On Friday my teenage daughter and I joined hundreds of thousands of school and uni students, workers, families, teachers, retailers, tradespeople, health professionals and everyone in between at one of more than 100 protests around Australia as part of the Global Climate Strike.
It was a thrilling, energised day. There was no violence, no arrests, protesters even took home their own garbage. And it was all organised by our children.
They faced down absurd and patronising comments by laggard politicians and vested-interest media that they should be in school getting an education. As many hand-painted signs pointed out, what’s the point of getting an education if our so-called leaders won’t listen to educated scientists and concerned professionals?
As the dust of our global gatherings settles and our endorphins and adrenalin dissipate, many participants might be wondering if the biggest global protest in history will make any difference.
I believe this protest is different. This coordinated action was led using social networking tools that did not exist even a decade ago. More than 2800 Australian companies led by Future Super pledged to conduct ‘not business as usual’, many of them forgoing a day of revenue to allow employees to attend the strike.
This broad coalition of strange bedfellows signals widespread dissatisfaction with the status quo and applies pressure on all aspects of government and corporate business from all directions of society and economy.
Each of the three global strikes over the past year has been bigger than the previous – this is a movement that is gathering momentum and expanding in scale, not fizzling out as objectors surely hoped.
Meaningful social change is messy, complex, contextual and contested, slow and unpredictable. It is not won by simple linear cause-and-effect actions but by the gradual chipping away of resistance, the building of new solutions and pathways until the critical mass of all those efforts combined becomes an irresistible landslide.
We are at a critical juncture. Fifty years ago when global warming was first recognised, it was a vague and distant threat with plenty of time to rectify it. Even five years ago scientists were largely talking in terms of consequences in 2100 and beyond.
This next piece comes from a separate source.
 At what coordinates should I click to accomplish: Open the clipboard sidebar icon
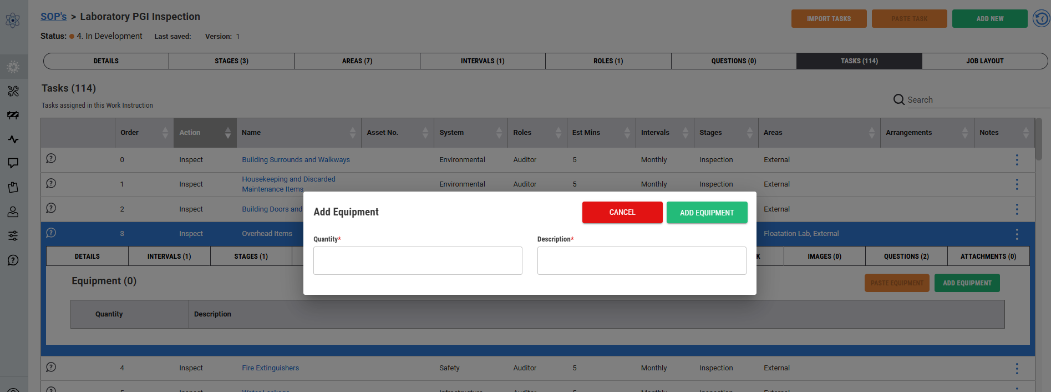[13, 188]
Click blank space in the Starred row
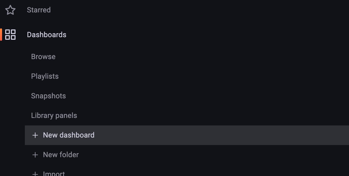 [x=199, y=10]
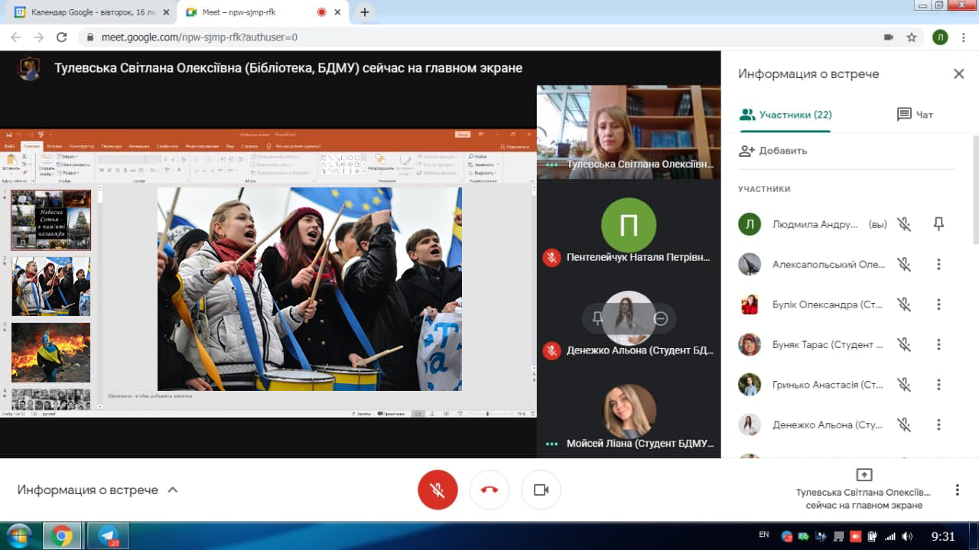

But, what feels like suddenly, it has become a single decade, and 10 years is a period of time that even election-cycle-focused politicians can start to relate to.
Opponents will probably opine that the global climate strike was a stupid, naïve, empty gesture, ‘virtue signalling’ at best, a costly disruption at worst. But what those commentators don’t see is the growth of ‘power within’, ‘power with’ and ‘power to’ that the massive gatherings represent. This is best illustrated by a tiny 10-year-old girl in the Canberra march.
Carrying a hand-painted, politically satirical cardboard sign taller than she was, she raised her small voice, calling ‘what do we want?’, ‘when do we want it?’ while the crowd around her enthusiastically responded ‘climate action’, ‘now’.
That child will carry away a sense of personal empowerment and agency. She will share the experience of her practical lesson in democracy with her teachers and classmates and maybe inspire them to take positive action.
I agree with Swedish activist Greta Thunberg that more than hope, we need action. But she’s wrong about nobody doing anything. Certainly, we need far more action, but the scale of the strike has shown that there are rapidly increasing numbers of people who, in the words of the Lorax, care ‘a whole awful lot’, and I take optimism from that.
Kirsten Duncan is completing a Master of Climate Change at the ANU, with a focus on communication and social transformation.